[Begin Passage]
“David, listen to me. It’s not what’s he’s doing to you. It’s what you’re not doing.”
-Bill Cosby, May 2004
Last week’s column, written by AVFM contributor Andre Morell, rightly examines the current state of the Manosphere, particularly along racial lines. Mr. Morell observes that many of the issues activists in the Men’s Rights Movement fight for, from equity in child custody, child support and divorce courts to justice against false rape accusations and fighting against bigoted and misandrist portrayals of men in everyday situations, not only could apply to Black American men in general, they in fact loom very large in their lives. Morell then raises the question, if I may put it so colloquially, of why there ain’t no Brothas on the wall; I argue that the question, even if compelling, is ill-put.
The question is why no Brothas want to be on the wall in the first place.
Look, it has long been known that the Manosphere – that corner of the Internet where there are all manner of social media, like websites, blogs, podcasts and the like, devoted to the concerns of men big and small, profound and trivial – is a bit monochrome. Sure, inside baseballers will point to a sizable presence of (white) women, like Karen Straughan or Janet Bloomfield; they can cite statistics that firmly point to the fact that Black readership of websites like A Voice for Men and say, Return of Kings – without a doubt, two of the largest online venues for the affairs of men in day to day life to date, have a not insignificant portion of “men of color”.
But, let’s face it – it isn’t unfair, or a stretch, to say that the Manosphere, especially in terms of its biggest names and best known faces, are largely white and male.
And you know something?
I, for one, am completely cool with that.
Don’t get me wrong – in order for the Manosphere to move forward, it will, for mere reasons of its own survival, have to get serious about its Angry White GuyTM problem, because that’s the perception of the MRM from the outside looking in – and unlike the other “legs” of the Manospherian “stool” – like MGTOWs and PUAs – MRAs (Men’s Rights Activists) NEED the support of the public at large in order to begin to make any headway on the issues they advocate for. The aforementioned groups don’t need such public support, and in fact in one case – MGTOWs in particular – they actively eschew it.
But, to be an MRA, is by definition, to play the public relations game. And like it or not, in the identity politics-driven world in which we live, the MRM continuing to have a largely white, and aging, “face” before the public, ignites as many fires as it seeks to stamp out.
Simply put, the MRM won’t be able to move to the next level in their agenda – which, make no mistake about it, is all about changing hearts and minds, no matter how many of the party faithful may gnash their teeth and stamp their feet about it – so long as they continue to have the perception that the MRM is shot through with Angry White GuyTM. As many in their topmost ranks should well know by now, when it comes to politics and public relations, perception very much IS reality.
But all of that is beside the point of my missive today; why aren’t Black men involved in what could arguably be called the greatest civil rights issue(s) of our time? I submit that it doesn’t have anything to do with the admittedly largely white Manosphere, and everything to do with the failure of Black men to take their own destinies into their hands.
[End Passage]
Directive A
In the column on race and the Manosphere, who wrote the previous week's column that it responds to?
Directive B
Decide whether each statement agrees with the column on race and the Manosphere, and quote the deciding words for each: (i) MGTOWs actively avoid public support. (ii) The writer objects to the Manosphere's best-known faces being largely white and male. (iii) The writer blames the largely white Manosphere for the absence of Black men from it.
Directive C
Pick up the column on race and the Manosphere after its final sentence and write the next paragraph.
[Begin Record set]
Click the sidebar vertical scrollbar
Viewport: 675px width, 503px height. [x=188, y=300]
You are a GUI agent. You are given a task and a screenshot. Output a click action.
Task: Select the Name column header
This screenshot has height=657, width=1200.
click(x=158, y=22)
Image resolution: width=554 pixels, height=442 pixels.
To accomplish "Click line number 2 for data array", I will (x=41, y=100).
[End Record set]
[Begin Record set]
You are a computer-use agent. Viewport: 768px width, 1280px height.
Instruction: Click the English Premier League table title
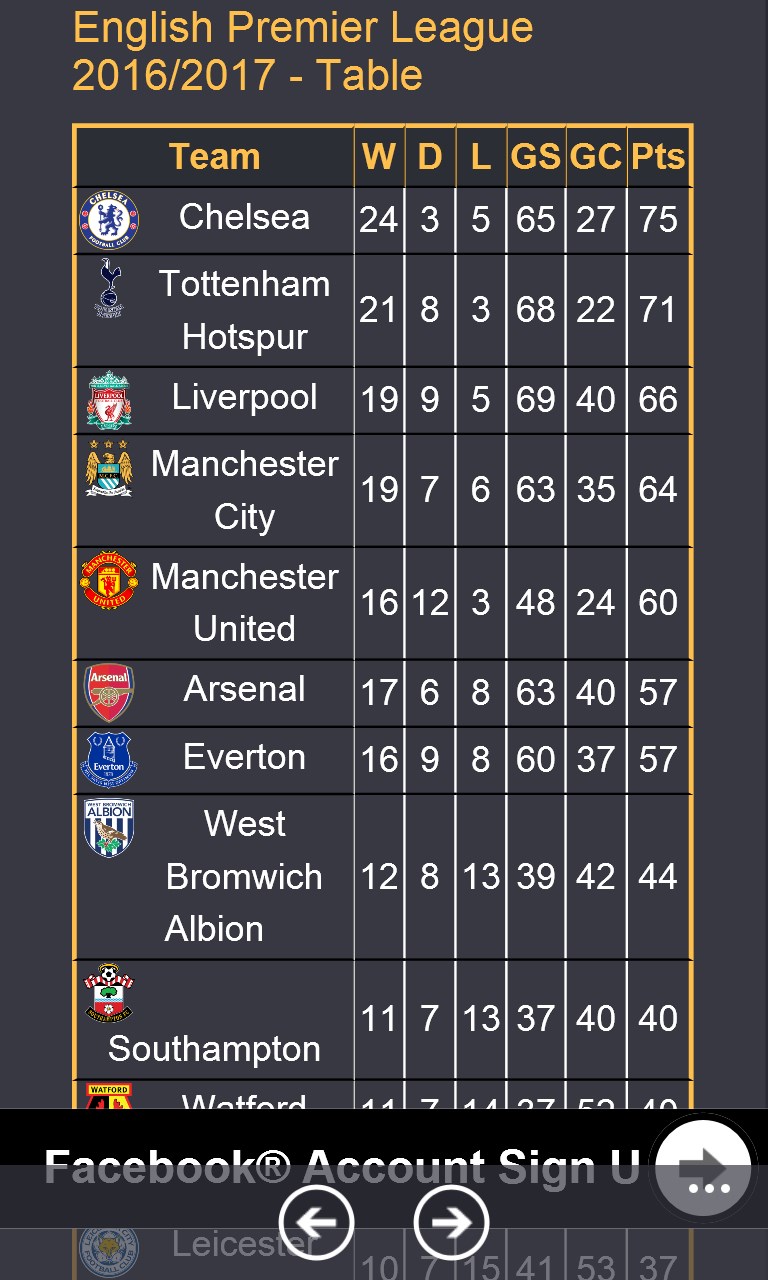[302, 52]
[End Record set]
Exercise output A
Andre Morell, an AVFM contributor.

Exercise output B
(i) Yes: "MGTOWs in particular – they actively eschew it."
(ii) No: "I, for one, am completely cool with that."
(iii) No: "it doesn’t have anything to do with the admittedly largely white Manosphere"

Exercise output C
I mean, think about it: why is there no Black analog to the Manosphere? After all, it isn’t like Black men don’t blog, or use social media. Just last month, Mr. Paul Elam, editor-in-chief of A Voice for Men, wrote a particularly frank open letter of sorts to one Mr. Damon “The Champ” Young, editor-in-chief of Very Smart Brothas, a very well known and popular website that features, among others, Damon and his partner in crime, Mr. Panama Jackson. That article featured an equally going-hard-in-the-paint quote from yours truly, about Mr. Young himself and why I felt he failed to live up to the hype of being hailed as part of the new school of Black media moguls. No matter what one may think of me personally, my take on Young or indeed Young himself, what cannot be denied is the fact that Young, nor Jackson, is no stranger to the MRM cause – I was a kind of unofficial “ambassador” for the movement over at VSB, for the better part of five years. Not only that, but both Jackson and Young, had to concede that the MRM did indeed have a number of valid points.
So, why didn’t they take up the banner, at least on a part-time basis?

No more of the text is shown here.